A entrada desse Ronnie Earl no palco teve o status de uma trama genial, porque antes dele o argentino Pappo tinha inundado o ar com uma obsessão compulsiva, a de reeditar os timbres de blues de Jimmy Page, do Led Zeppelin. Foi bom, mas não decolou.
Eis que lá pelas tantas entra no palco a estrela virtual da noite, Robben Ford. Lá trás, o homem trazia pelo menos quatro processadores eletrônicos de sinais da guitarra. Ao seu lado, ninguém menos que Roscoe Beck, o melhor baixista de jazz-rock do mundo.

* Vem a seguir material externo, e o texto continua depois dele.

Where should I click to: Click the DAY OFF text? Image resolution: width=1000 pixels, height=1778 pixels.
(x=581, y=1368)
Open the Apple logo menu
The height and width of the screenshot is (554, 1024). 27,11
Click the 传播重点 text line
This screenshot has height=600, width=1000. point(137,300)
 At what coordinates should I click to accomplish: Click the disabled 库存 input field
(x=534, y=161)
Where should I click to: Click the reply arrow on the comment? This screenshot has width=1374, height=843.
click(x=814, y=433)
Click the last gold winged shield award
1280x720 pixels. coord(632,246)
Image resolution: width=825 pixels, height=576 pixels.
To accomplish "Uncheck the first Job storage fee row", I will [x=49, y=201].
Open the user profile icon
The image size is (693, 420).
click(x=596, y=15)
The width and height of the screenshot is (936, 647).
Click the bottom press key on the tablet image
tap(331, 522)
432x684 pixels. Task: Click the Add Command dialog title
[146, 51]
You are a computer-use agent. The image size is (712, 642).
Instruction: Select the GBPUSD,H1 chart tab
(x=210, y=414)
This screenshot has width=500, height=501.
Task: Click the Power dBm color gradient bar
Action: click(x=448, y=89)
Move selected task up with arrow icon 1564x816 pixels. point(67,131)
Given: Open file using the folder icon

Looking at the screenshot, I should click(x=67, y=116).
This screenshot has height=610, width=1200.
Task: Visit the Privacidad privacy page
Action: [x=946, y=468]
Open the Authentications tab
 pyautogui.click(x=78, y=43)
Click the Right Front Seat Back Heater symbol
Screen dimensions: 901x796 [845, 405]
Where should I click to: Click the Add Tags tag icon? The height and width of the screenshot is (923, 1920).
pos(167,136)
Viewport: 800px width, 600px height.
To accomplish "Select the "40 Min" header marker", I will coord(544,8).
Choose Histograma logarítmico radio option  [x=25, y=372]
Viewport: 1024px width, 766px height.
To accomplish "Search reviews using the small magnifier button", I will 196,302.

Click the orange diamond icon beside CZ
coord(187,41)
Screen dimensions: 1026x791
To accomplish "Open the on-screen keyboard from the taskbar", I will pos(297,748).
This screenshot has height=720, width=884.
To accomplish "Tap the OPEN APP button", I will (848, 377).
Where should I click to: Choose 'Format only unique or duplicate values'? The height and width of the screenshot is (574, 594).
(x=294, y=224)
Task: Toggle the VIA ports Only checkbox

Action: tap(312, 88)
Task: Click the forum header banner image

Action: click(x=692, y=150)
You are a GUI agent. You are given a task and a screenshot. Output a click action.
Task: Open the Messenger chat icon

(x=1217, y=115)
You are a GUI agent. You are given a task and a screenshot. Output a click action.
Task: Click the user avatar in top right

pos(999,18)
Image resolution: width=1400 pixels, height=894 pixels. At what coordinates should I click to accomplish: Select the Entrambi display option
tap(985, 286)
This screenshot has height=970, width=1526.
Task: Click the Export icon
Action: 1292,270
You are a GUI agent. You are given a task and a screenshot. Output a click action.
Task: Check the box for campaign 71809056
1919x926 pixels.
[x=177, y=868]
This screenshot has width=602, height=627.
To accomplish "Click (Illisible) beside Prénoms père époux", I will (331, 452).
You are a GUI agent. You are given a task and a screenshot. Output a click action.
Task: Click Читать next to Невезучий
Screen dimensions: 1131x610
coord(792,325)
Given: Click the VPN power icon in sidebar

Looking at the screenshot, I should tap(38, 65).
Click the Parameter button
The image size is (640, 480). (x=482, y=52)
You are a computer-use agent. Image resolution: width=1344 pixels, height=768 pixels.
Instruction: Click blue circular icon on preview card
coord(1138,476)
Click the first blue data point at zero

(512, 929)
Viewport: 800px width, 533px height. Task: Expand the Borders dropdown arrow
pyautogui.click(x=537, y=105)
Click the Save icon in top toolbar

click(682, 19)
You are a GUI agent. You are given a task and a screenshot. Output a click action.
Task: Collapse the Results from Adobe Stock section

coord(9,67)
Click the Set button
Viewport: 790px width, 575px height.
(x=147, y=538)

Claro que podíamos dizer que a noite era de Robben Ford. Despejou suas obras-primas como "The Brother', "You Cut me to the Bone", "Life Song". Deu até tempo para que Roscoe Beck tecesse uma obra solo no baixo –em que empregou trechos inequívocos das sequências de acordes das "Gaivotas", de Heitor Villa-Lobos.
Num reconhecimento consentido, Robben Ford chamou Earl Jones ao palco. Lado a lado as estrelas, subiu da platéia uma unanimidade: tradição gregária de Earl Jones vencia os acordes e os ataques fulminantes e "modernos" de Robben Ford.